I'm thinking of a joke involving flatulence..
How to write copy for a political campaign

I was lying in bed this morning watching Adam Sandler in "The Waterboy," when my mental affliction which re-directs everything into a political context struck me.

With it's silly and sometimes scatological humor, the movie would sometimes go for the lowest common denominator to get the laugh. Admittedly, I found myself giggling out loud. And it's exactly how you need to communicate to the public in a political campaign. You need to modify your language to communicate to the lowest common denominator.

No, I'm not saying you need to make a lot of fart jokes. I'm saying you should sculpt your message to penetrate to the greatest number of people. And before anyone brings it up, I'm not using "lowest common denominator" as a derogatory term as it is sometimes intended. What I'm saying is that your message needs to cut across educational levels to reach the broadest audience possible.

If your message is crafted in such a complicated manner it ends up only being conveyed to people with PhD's, well... then you've at least won their vote. But you've ended up missing the other 95% of voters who don't have one. Are you seeing the point?

I've worked on campaigns before where someone with a law or other advanced degree was allowed to write position papers. It would end up that they know law, but not how to communicate. And they would be just horrible. You would invariably have to completely re-do the papers entirely because they were unintelligible to your common voter.

It's not to pick on attorneys - I do know several who are masters at communication. But sometimes when people with advanced degrees write, they write to their level. And not the level of the target audience.

In politics, your target is "Joe Six Pack." If Joe Six Pack understands what you are saying, it's where you need to be.
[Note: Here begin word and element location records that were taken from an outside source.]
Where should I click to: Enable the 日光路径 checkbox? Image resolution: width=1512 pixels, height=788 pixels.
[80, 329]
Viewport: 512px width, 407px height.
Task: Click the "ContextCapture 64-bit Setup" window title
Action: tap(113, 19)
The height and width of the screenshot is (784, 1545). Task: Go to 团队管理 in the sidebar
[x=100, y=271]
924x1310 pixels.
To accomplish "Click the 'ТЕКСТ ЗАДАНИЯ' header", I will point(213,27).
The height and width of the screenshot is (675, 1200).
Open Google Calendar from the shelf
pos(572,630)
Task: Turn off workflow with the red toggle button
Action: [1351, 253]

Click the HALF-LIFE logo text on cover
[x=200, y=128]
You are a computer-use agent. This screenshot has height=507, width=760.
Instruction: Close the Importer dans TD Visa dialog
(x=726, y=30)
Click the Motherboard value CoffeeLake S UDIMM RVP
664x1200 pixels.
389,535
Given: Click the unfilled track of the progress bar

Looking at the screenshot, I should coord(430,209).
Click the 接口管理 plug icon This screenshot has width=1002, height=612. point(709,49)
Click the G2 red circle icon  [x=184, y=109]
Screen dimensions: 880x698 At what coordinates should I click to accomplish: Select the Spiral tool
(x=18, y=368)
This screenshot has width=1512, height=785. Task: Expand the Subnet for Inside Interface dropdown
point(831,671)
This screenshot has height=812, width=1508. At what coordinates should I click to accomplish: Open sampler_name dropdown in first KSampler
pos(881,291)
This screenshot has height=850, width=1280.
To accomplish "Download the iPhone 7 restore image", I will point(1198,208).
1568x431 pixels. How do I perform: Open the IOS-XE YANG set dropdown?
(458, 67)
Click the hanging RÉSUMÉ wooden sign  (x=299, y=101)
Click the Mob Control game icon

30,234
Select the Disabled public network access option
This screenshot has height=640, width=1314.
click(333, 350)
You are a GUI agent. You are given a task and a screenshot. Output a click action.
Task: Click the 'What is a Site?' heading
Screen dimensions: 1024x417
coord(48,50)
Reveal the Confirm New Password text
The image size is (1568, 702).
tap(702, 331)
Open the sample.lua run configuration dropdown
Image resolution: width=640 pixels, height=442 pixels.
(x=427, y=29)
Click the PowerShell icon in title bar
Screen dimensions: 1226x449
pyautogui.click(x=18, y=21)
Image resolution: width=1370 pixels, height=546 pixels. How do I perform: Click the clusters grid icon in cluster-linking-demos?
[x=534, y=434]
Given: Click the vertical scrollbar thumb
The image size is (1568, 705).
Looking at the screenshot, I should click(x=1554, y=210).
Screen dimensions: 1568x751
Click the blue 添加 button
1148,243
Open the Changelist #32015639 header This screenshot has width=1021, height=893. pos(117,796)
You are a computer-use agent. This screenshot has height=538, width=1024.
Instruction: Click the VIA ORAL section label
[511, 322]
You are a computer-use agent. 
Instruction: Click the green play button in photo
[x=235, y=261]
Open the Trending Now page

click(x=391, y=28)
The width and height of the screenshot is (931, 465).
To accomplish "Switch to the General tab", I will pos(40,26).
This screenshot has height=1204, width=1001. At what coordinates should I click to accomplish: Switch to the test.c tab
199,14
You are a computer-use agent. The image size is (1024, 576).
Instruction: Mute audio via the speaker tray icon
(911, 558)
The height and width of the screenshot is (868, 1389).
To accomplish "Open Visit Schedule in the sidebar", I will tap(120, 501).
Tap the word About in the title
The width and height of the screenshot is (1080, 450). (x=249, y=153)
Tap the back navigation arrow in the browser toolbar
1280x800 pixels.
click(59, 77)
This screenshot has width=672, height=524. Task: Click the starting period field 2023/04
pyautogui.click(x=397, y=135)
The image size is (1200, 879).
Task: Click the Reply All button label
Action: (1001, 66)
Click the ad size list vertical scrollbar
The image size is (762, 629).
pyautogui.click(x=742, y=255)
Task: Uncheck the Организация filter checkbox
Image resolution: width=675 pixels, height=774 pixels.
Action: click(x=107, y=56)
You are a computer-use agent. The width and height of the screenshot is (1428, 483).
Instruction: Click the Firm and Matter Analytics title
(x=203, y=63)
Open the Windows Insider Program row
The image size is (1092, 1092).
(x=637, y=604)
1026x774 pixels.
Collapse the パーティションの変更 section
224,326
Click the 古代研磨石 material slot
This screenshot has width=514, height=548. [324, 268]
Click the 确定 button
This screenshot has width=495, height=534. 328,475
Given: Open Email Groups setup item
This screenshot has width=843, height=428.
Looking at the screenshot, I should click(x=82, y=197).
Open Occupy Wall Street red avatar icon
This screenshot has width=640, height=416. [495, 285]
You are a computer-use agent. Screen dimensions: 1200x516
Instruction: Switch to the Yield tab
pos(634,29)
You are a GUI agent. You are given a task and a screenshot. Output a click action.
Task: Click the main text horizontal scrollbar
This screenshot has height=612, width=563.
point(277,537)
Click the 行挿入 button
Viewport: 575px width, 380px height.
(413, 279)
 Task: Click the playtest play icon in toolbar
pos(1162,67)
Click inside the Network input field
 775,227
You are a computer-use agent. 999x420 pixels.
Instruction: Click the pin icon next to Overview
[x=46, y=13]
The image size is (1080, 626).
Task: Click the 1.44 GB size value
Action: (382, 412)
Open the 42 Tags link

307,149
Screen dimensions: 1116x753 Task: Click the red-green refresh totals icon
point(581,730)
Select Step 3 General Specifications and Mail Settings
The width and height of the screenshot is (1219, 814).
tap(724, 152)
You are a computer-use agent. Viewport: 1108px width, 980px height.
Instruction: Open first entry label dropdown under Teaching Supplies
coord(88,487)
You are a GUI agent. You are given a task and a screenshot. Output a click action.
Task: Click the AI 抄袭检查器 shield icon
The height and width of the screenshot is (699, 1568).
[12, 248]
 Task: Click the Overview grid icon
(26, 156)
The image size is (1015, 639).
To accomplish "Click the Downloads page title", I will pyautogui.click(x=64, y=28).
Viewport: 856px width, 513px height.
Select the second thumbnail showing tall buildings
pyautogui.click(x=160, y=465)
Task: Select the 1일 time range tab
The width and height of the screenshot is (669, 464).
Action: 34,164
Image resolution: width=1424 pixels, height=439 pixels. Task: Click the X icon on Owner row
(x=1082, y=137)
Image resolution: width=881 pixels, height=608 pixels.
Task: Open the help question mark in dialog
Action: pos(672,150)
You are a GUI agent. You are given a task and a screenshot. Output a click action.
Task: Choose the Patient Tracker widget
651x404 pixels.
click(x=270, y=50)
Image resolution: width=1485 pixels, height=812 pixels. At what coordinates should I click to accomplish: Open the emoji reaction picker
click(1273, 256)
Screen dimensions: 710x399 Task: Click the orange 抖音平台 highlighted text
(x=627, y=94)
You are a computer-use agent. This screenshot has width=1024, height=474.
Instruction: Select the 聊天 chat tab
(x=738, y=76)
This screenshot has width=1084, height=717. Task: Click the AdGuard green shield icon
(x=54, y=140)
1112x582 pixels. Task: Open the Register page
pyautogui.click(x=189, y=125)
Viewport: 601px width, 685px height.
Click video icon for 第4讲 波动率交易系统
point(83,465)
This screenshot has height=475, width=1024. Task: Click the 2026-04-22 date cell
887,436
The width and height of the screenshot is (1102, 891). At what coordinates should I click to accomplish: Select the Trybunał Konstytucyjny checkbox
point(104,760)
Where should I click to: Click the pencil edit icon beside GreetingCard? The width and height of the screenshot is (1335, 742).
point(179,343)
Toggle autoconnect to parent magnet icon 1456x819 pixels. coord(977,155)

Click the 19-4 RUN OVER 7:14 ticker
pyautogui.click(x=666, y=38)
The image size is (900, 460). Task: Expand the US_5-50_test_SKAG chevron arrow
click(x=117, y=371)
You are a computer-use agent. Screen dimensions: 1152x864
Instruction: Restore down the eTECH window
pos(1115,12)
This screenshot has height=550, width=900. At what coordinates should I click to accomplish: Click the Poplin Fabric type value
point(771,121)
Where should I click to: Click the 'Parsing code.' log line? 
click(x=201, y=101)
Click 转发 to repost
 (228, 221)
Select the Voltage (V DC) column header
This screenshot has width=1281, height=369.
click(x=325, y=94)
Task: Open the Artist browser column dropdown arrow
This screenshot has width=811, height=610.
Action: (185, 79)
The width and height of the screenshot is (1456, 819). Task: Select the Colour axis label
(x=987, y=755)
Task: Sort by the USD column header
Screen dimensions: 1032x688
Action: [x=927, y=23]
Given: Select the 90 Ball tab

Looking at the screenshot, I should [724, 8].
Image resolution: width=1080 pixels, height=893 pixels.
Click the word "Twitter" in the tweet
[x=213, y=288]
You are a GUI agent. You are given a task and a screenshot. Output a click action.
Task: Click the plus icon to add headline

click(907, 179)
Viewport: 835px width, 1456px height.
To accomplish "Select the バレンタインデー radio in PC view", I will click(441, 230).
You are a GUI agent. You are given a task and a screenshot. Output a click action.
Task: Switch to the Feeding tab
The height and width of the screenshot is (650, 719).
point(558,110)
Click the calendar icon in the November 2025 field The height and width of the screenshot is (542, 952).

If he gets it, so will everyone else.

It's the difference between stating "Ambulating within a close proximity to an element in a state of combustion can result in a hazardous condition." and "Fire Bad. Stay away." Now which one got the message across in a clear manner to the broadest group of people?

Generally, if you're writing at a level where the message is easily communicated to someone with an eighth-grade education, that's a good target to shoot for. It's going to convey your concept and allow you to reach a more complete audience.

I think I've done my best writing in a collaborative environment with my old college roommate Chris. Chris doesn't work in news, but he has a degree in Journalism, and an excellent eye for broadly communicating concepts. Probably the best I've seen. When we write together, I bring broad campaign concepts and the political sensibility to the messages, he makes it easily understood, and between cursing and mocking each other, we've gotten some excellent materials hammered out.

It has been a good pairing of skills on the political campaigns (both issue and candidate) that we've worked on together. Even if I'm not working on a campaign with him, I might send a release or advertising concept to him to get a second opinion. Depending on where your writing skills are, it's not a bad idea to have someone whose skills complement your own take a run at it. If you're a hack, have someone with a journalism background take a peek. If you tend to being more of a writer, give it to a political hack to check for glaring political do's and don'ts.

And try to remember - Keep it simple, and easily understood. It will make your efforts that much more effective.